夕 顔  
菊岡検校作曲


              源氏物語の「夕顔の巻き」を題材にした手事ものです。



   

   住むや誰 訪ひてや見んと黄昏に 寄する車の音信も 

   絶えてゆかしき中垣の 隙間求めて垣間見や かざす扇に薫きしめし 

   空だきもののほのぼのと 主は白露光を添えて

   (手事)
   いとど栄えある夕顔の 花に結びし仮寝の夢の 覚めて身に沁む夜半の風


   

   すむやたれ といてやみんと たそがれに よするくるまの おとずれも

   たえてゆかしき なかがきの すきまもとめて かいまみや かざすおおぎに たきしめし

   そらだきものの ほのぼのと ぬしは しらつゆ ひかりをそえて

   いとどはえある ゆうがおの はなにむすびし かりねのゆめの さめてみにしむ よわのかぜ


   

   五条あたりの家に住むのは誰だろう。

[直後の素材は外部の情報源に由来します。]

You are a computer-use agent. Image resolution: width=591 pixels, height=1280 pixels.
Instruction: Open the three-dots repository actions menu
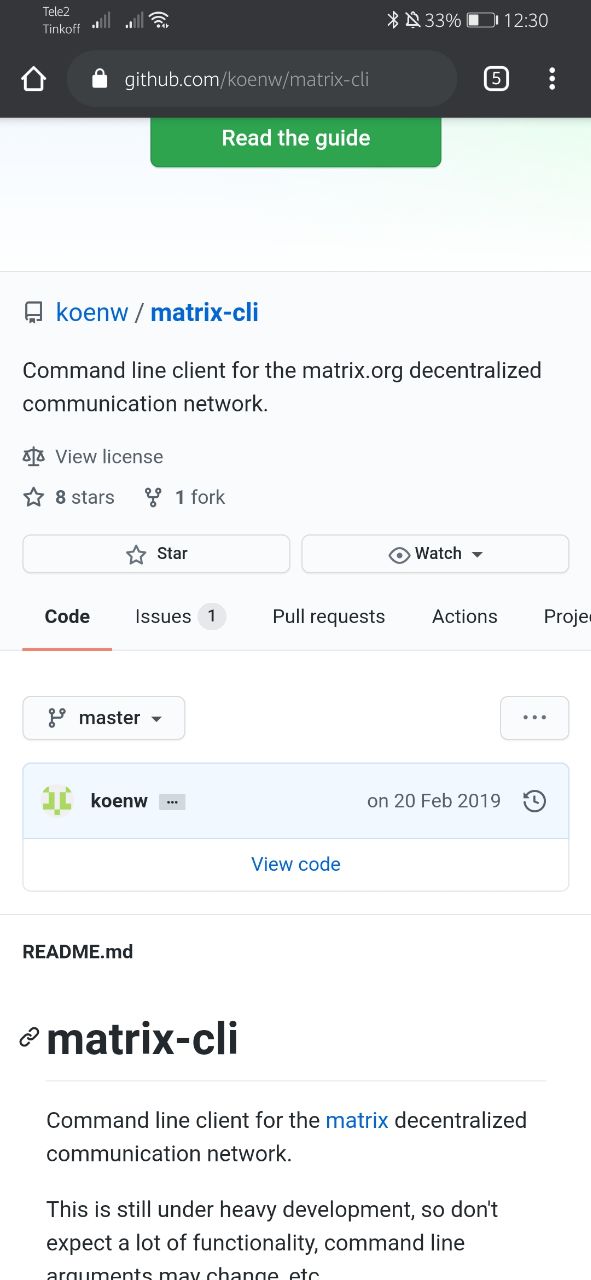[535, 718]
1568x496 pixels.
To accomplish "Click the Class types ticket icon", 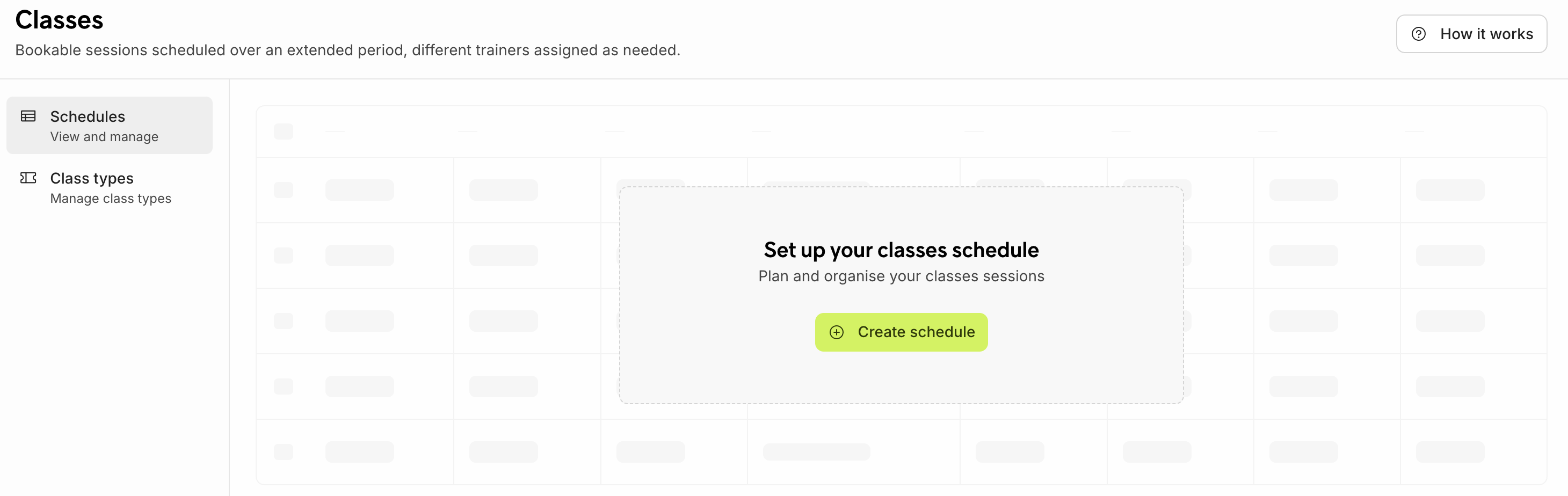I will tap(28, 178).
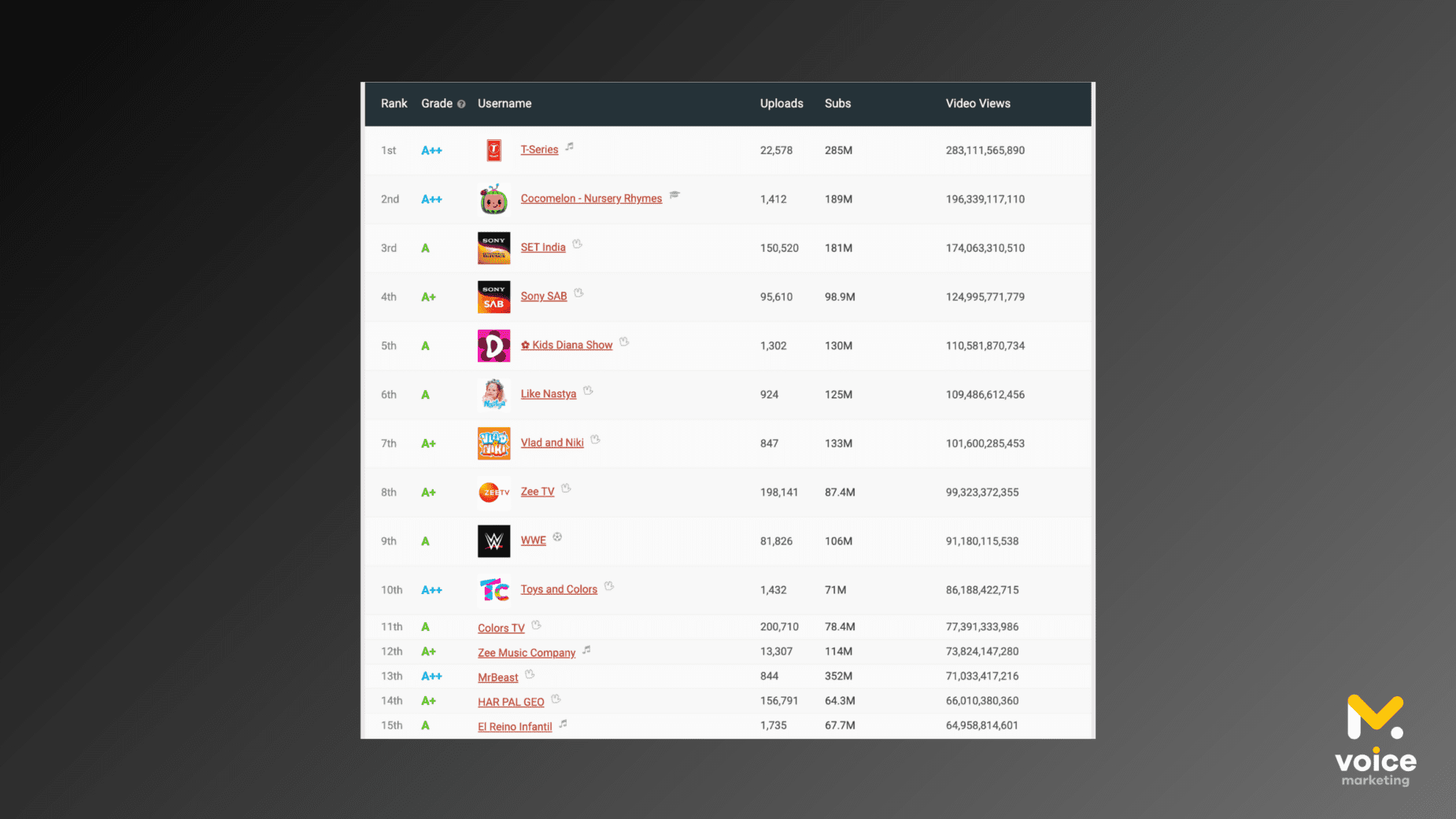Open the El Reino Infantil link

(x=515, y=726)
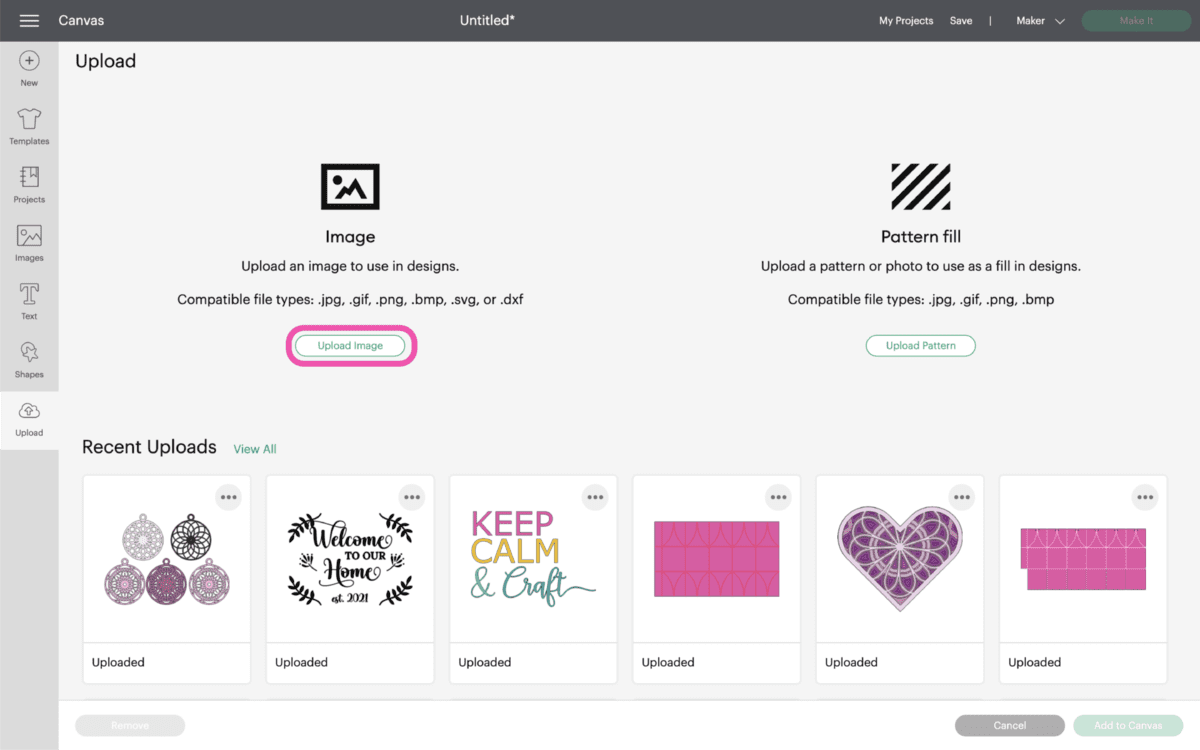Select the Keep Calm & Craft thumbnail
The height and width of the screenshot is (750, 1200).
click(x=533, y=559)
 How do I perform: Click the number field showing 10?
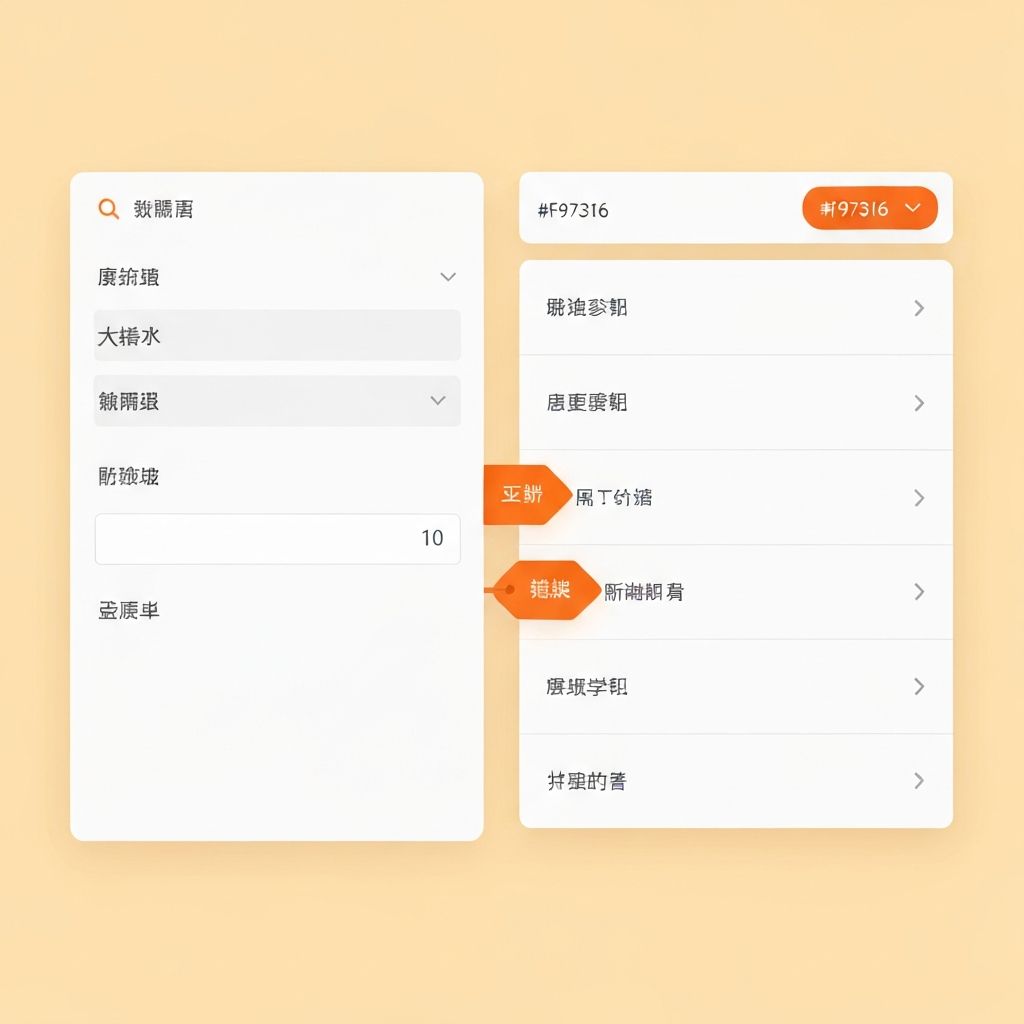(277, 539)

訪ねてみようと黄昏時に、その家に寄せた源氏の車、

   然しこの女は人目を避け、他人との交際の車の訪れは絶えてなかった。

   源氏は好奇心にかられ中垣の隙間からのぞいて見ると、顔にさしかけておおった扇に

   たき込んだ香の薫りがどことなく漂って来て、ぼんやりと、源氏は白露の光に

   ひとしお美しさを加えて

   (手事)

   大変見栄えある夕顔の花と見えた。その花の女と契りを結んだうたたねに見た夢も

   物怪によって傍に休んだ女は殺されたので夜半の風が冷たく身にしみるのです。


   

   「源氏物語夕顔の巻」は源氏の17才の夏から同年10月にかけてを描いたもの。

   六条御息所(故皇太子妃)へのお忍び歩きをなさっている頃、その途中、五条あたりに

   夕顔が垣根にきれいに咲いた賎が家があり、ふと見た女に心がひかれた。ところが

   この人は名も素性も明かさなかったのですが、実は三位中将の女で、頭中将との間に

   子を産み、正妻の嫉妬をうけ、それに耐えかねて子を乳母に預けて、人目をさけて

   この家に住んでいたのです。源氏は8月15日の明月の晩、この女を近くの別荘に連れ出し

   二人で寝ていました。すると生霊が現れ源氏に向い「あなたは愛すべき人があるのに

   こんな女といて・・」と責められました。そして源氏の傍に休んでいた女は急に震えだし

   気を失って死んでしまったのです。

   巻に夕顔の名が付けられたのは、垣根に美しく咲いていた夕顔を侍者に手折ってもらったこと

   その女が源氏にうたいかけた歌「心あてにそれかとぞみる白露の光そへたる夕顔の花

   (白露が光をそえたほのかな美しい夕顔の花のようなお方を当て推量すれば、

   源氏の君と思われる) これに対する源氏の返歌 

   「よりてこそそれかとも見め黄昏にほのぼの見つる夕顔の花

   (すぐ傍に寄って初めて確と見きわめがつくものであるのに黄昏の薄明かりの光で

   ぼんやり見た夕顔の花をこの源氏であるなどとは分りようがない筈である)

   と歌った二首の歌から名がつきました。